Recovering the sulfidogenic activity under harsh sulfide-rich fermentative conditions in a thermophilic structured-bed reactor: Performance and microbial aspects

Abstract

Anaerobic treatment of sulfate-rich wastewaters is challenging due to the inevitable biological sulfate reduction to sulfide, which limits biogas use and can negatively impact the treatment performance due to the toxic character of sulfide. Establishing sulfidogenesis during fermentation has recently been highlighted as a novel application for acidogenic systems. Different strategies were applied to recover the efficiency of a thermophilic (55 °C) ethanol-fed anaerobic structured-bed reactor operated under acetogenic/sulfidogenic conditions after stress events: [i] the progressive re-insertion of liquid phase recirculation, [ii] the decrease in the sulfate loading rate (SLR) towards the minimization of residual sulfate levels, and [iii] the decrease in the organic loading rate (OLR).
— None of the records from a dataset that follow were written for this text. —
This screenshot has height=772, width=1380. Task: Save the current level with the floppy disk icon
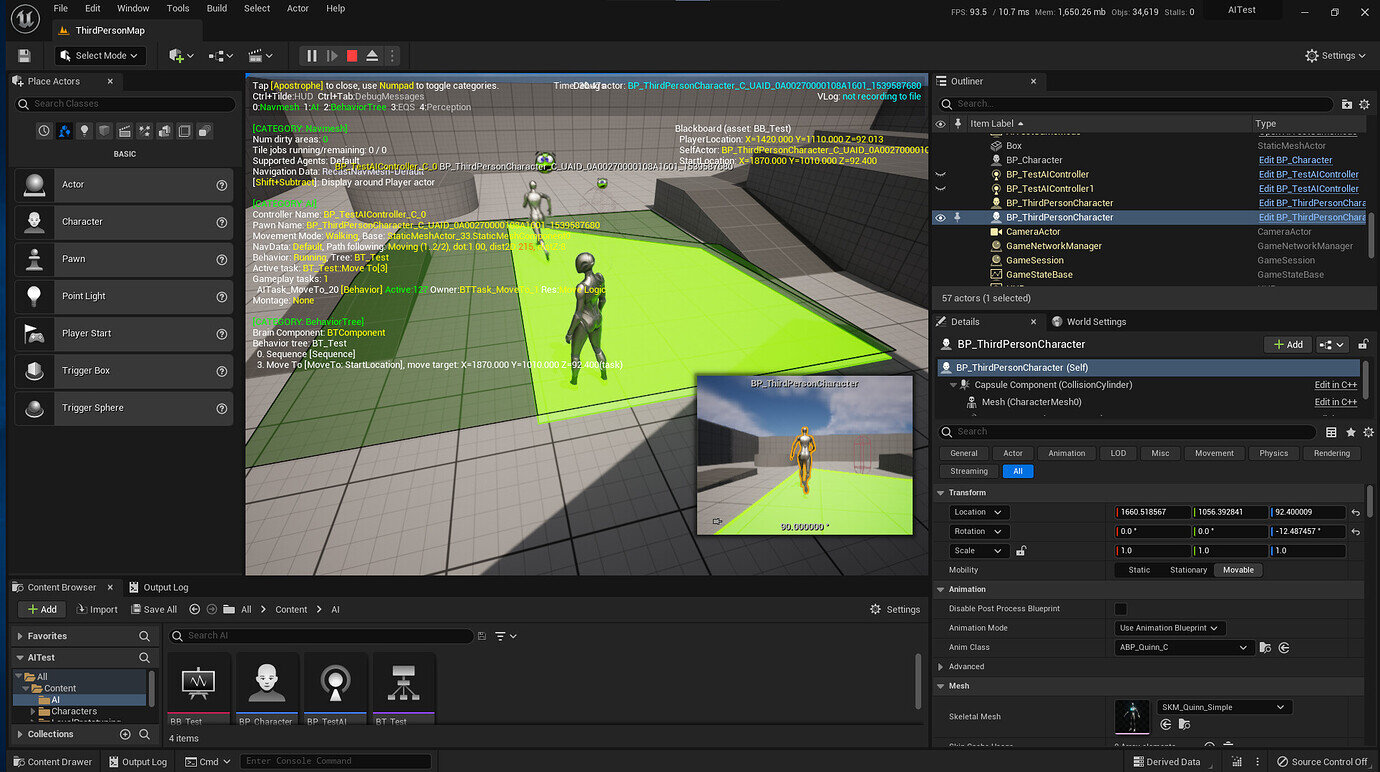(24, 56)

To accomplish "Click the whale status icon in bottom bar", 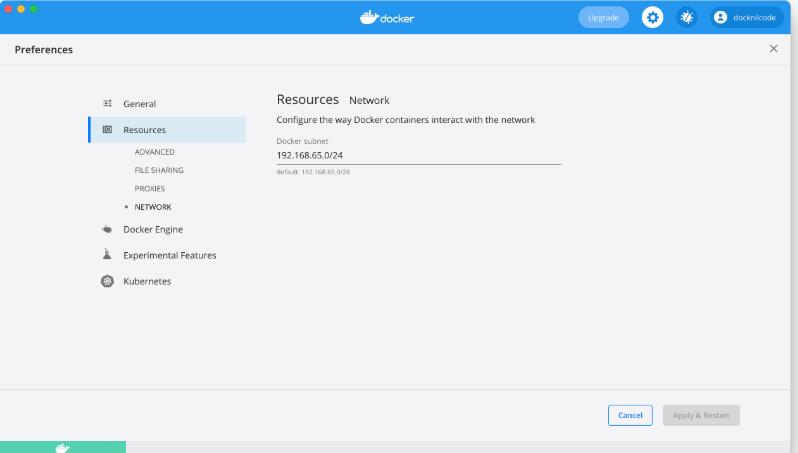I will click(x=62, y=447).
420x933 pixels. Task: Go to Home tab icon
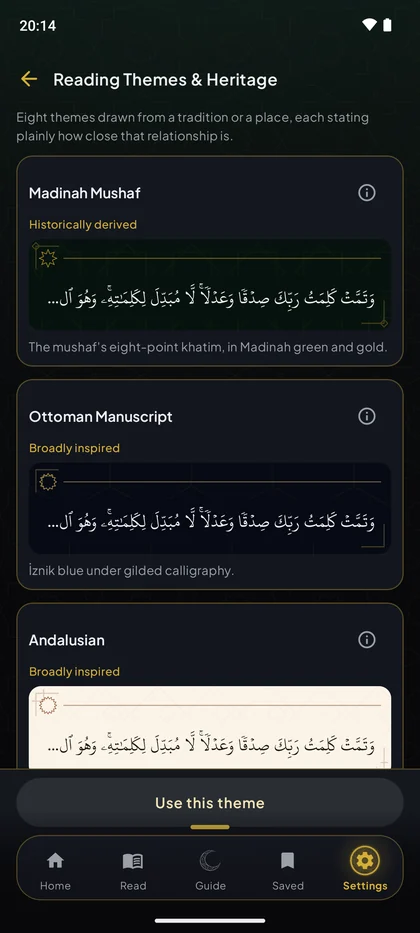[x=55, y=860]
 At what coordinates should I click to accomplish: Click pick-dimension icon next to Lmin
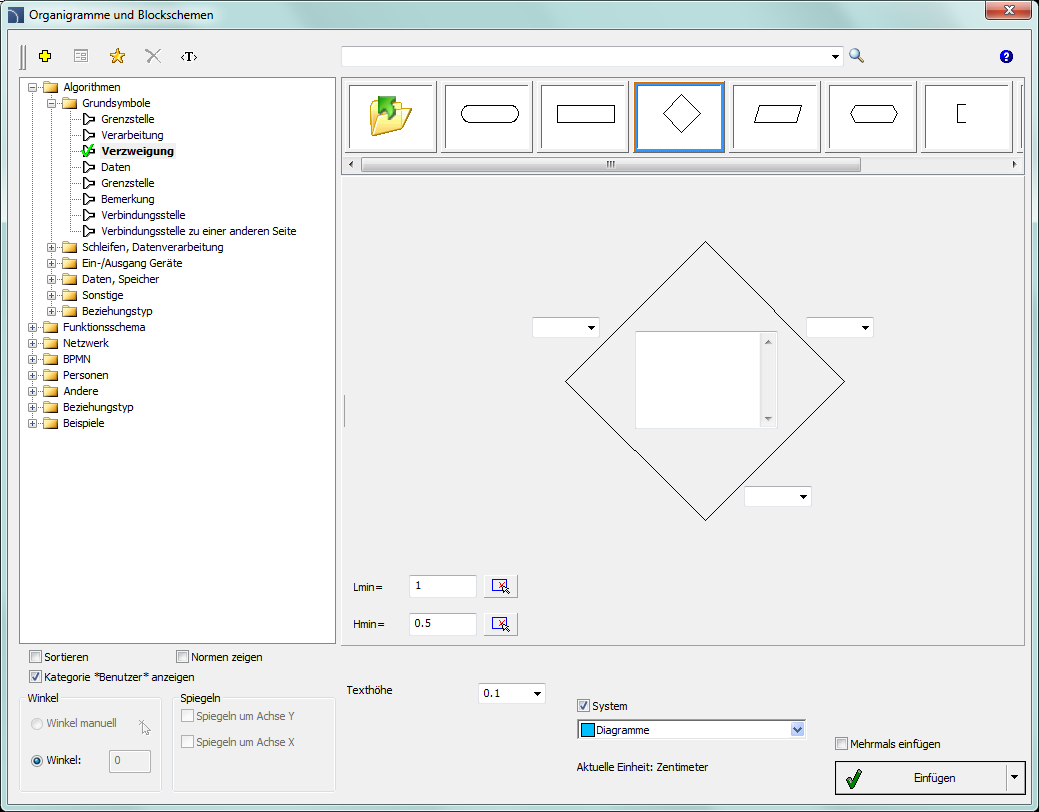point(500,586)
Long-term monitoring (631 d) divided into 13 operating phases (7 of which are detailed herein) showed a gradual improvement in the removal efficiency of sulfate, achieving 93.7% when applying suitable OLR (20.0 kg-COD m−3 d−1), SLR (3.2 kg-SO42- m−3 d−1), hydraulic retention time (15.0 h, theoretical value) and liquid upflow velocity (3.34 m h−1). A relatively restricted number of key microbial groups mediating both the sulfate reduction and acetate production from ethanol was identified, including the genera Coprothermobacter, Thermacetogenium, Fervidobacterium, Anaerobaculum and Thermotoga. This pattern most likely resulted from using ethanol as the only carbon source and explains the relatively long-term period (ca. 80 d) required to optimize the sulfidogenic activity. From a practical perspective, the operating strategies studied herein could be efficiently applied in industrial wastewater treatment plants, such as sulfate-rich sugarcane vinasses.